| >> A prediction is therefore the use of observations of A to predict B, to show a cause-effect relationship. I see the disappearance of the middle class (A), and on that basis I predict the fall of civilization (B). I see gathering clouds (A), and on that basis I predict rain (B) -- and puddles (C). You are using the temporal sense of the word "predict", not the cross-sectional sense. Just because you can use the word predict when there is a cause-effect relationship doesn't mean you can't if there isn't. Here is an example illustrating this: I see lots of graffiti in the town (A) and on that basis, predict this town has a high crime rate (B). Notice this prediction was made independent of time. >> A prediction forges a link between an observation (A) and an outcome (B). It assumes a cause-effect relationship, one that may not be real, but a word isn't responsible for how people misuse it. A prediction forges a link between an observation (A) and an outcome (B) to explain a correlation relationship, which may or may not be because of a cause-effect relationship. >> Yes -- an observation of a small sample (A) is used as the basis for a prediction about the population as a whole (B). Also, remember that "prediction" commonly refers to an assertion about the future (B) based on present observations (A). Let's say I am a statistician and after surveying 10% of the population, found out lower income earners are correlated with a lower IQ. I use this observation as a basis for a prediction about the population as a whole - that lower income earners can predict a lower IQ. Notice again, time is irrelevant. >> Also, remember that "prediction" commonly refers to an assertion about the future (B) based on present observations (A). A word may have more than one sense. I am talking about the word prediction as used in statistics. >> The marijuana use, and the IQ drop, are only correlated -- one does not predict the other. If they are correlated then you can use the evidence in the sample to make general predictions in the population (independent of time), provided your experiment methodology was valid. |
Yes -- that's because that's how the word is defined.
http://en.wikipedia.org/wiki/Prediction
"A prediction (Latin præ-, "before," and dicere, "to say") or forecast is a statement about the way things will happen in the future, often but not always based on experience or knowledge." (Emphasis added.)
> A word may have more than one sense. I am talking about the word prediction as used in statistics.
Yes, all right. Statistics uses the word in the same way, for the same purpose -- as a description of a forecasting method, a statement about the future based on past and present data. Consider the various regression-based prediction methods that are, by definition, statements about the future, based on the past.
http://www.isixsigma.com/tools-templates/risk-management/use...
"Forecasting is a business and communicative process and not merely a statistical tool. Basic forecasting methods serve to predict future events and conditions and should be key decision-making elements for management in service organizations."
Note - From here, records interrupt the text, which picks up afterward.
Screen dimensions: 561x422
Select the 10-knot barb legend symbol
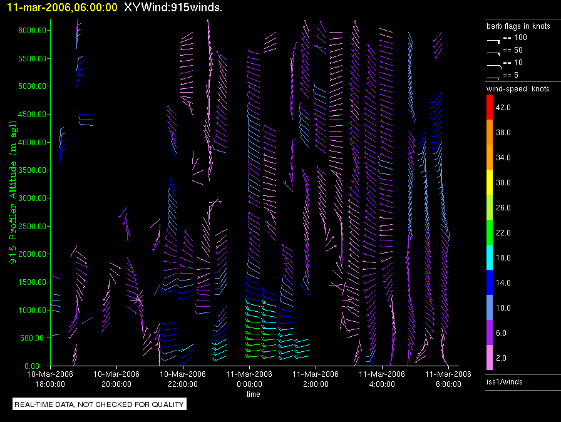coord(493,64)
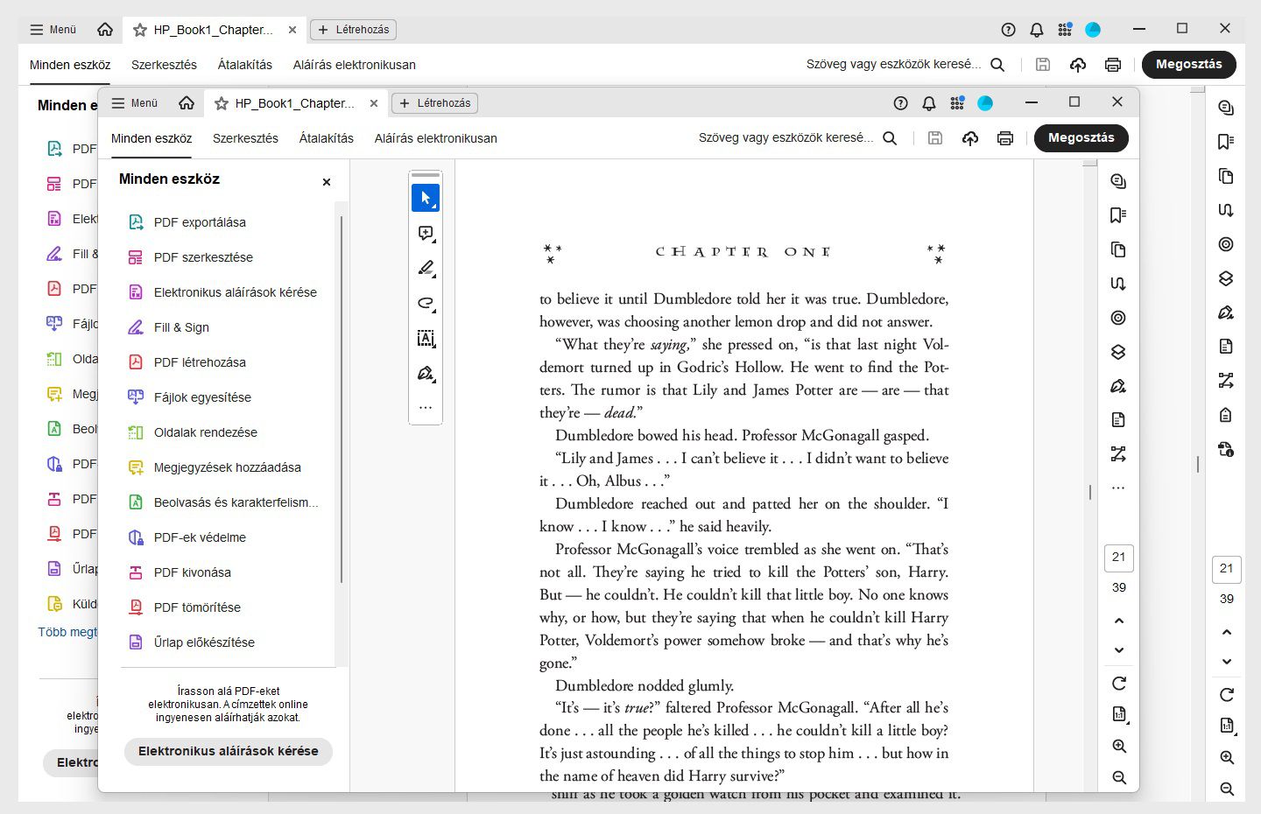Open the notifications bell dropdown
The height and width of the screenshot is (814, 1261).
pos(928,102)
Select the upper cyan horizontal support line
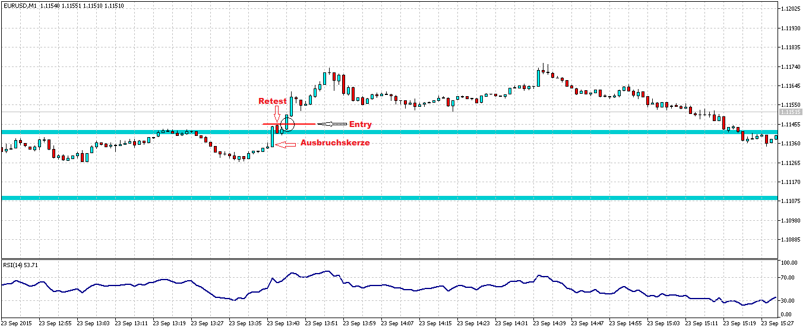This screenshot has height=330, width=809. [475, 132]
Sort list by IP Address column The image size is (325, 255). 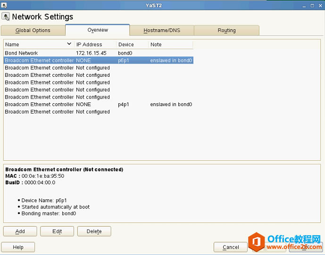95,44
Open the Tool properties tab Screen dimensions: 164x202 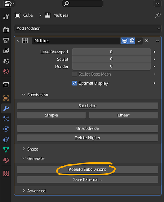pyautogui.click(x=6, y=17)
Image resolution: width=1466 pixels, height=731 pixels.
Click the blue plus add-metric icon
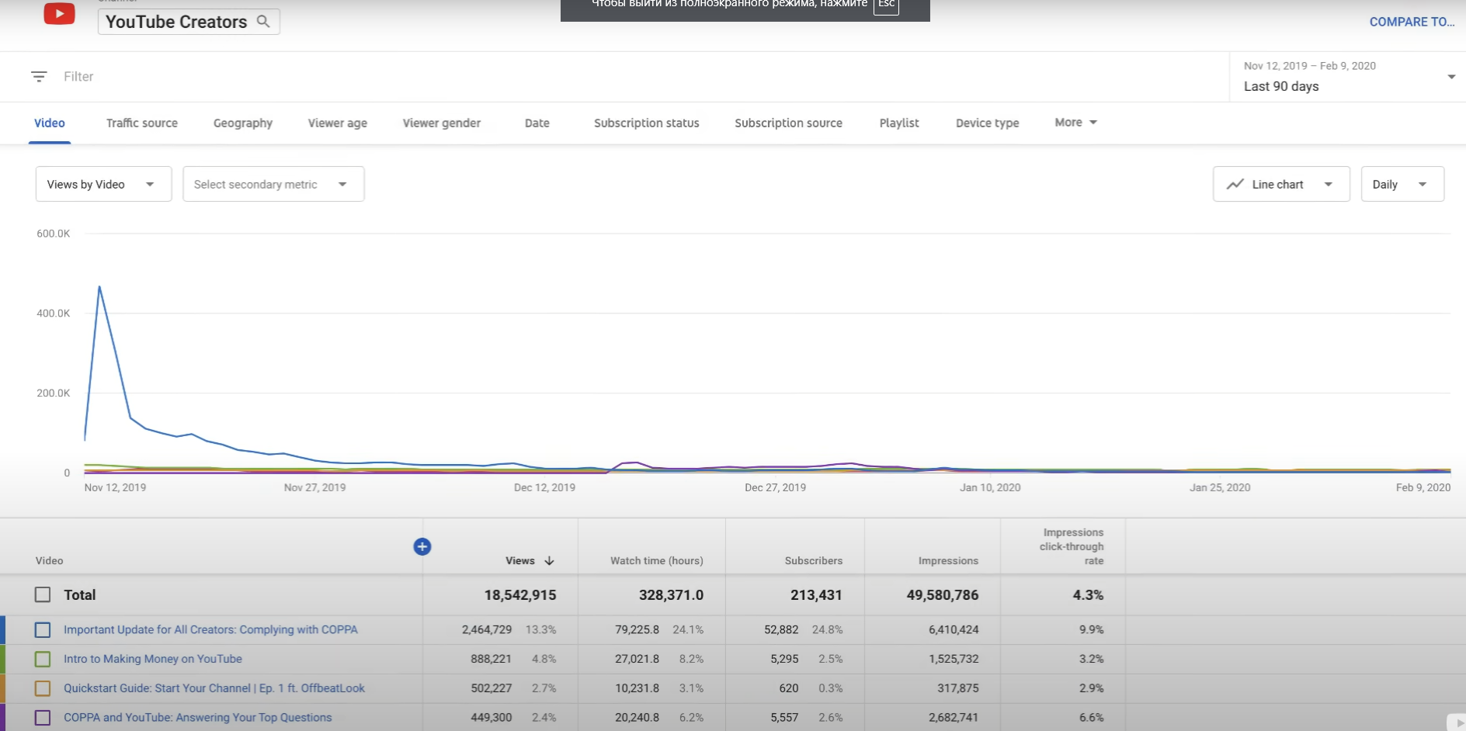pos(422,547)
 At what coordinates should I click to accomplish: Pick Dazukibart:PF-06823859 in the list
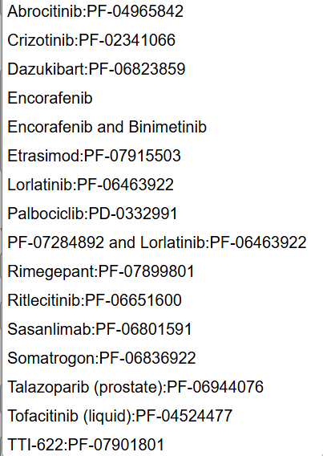[x=163, y=69]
Shall I list ten more references that make the same point about statistical prediction? How about just one:
http://en.wikipedia.org/wiki/Regression_analysis
"Regression analysis is widely used for prediction and forecasting, where its use has substantial overlap with the field of machine learning."
> If they are correlated then you can use the evidence in the sample to make general predictions in the population ...
Only if you don't understand science. Correlation is not causation.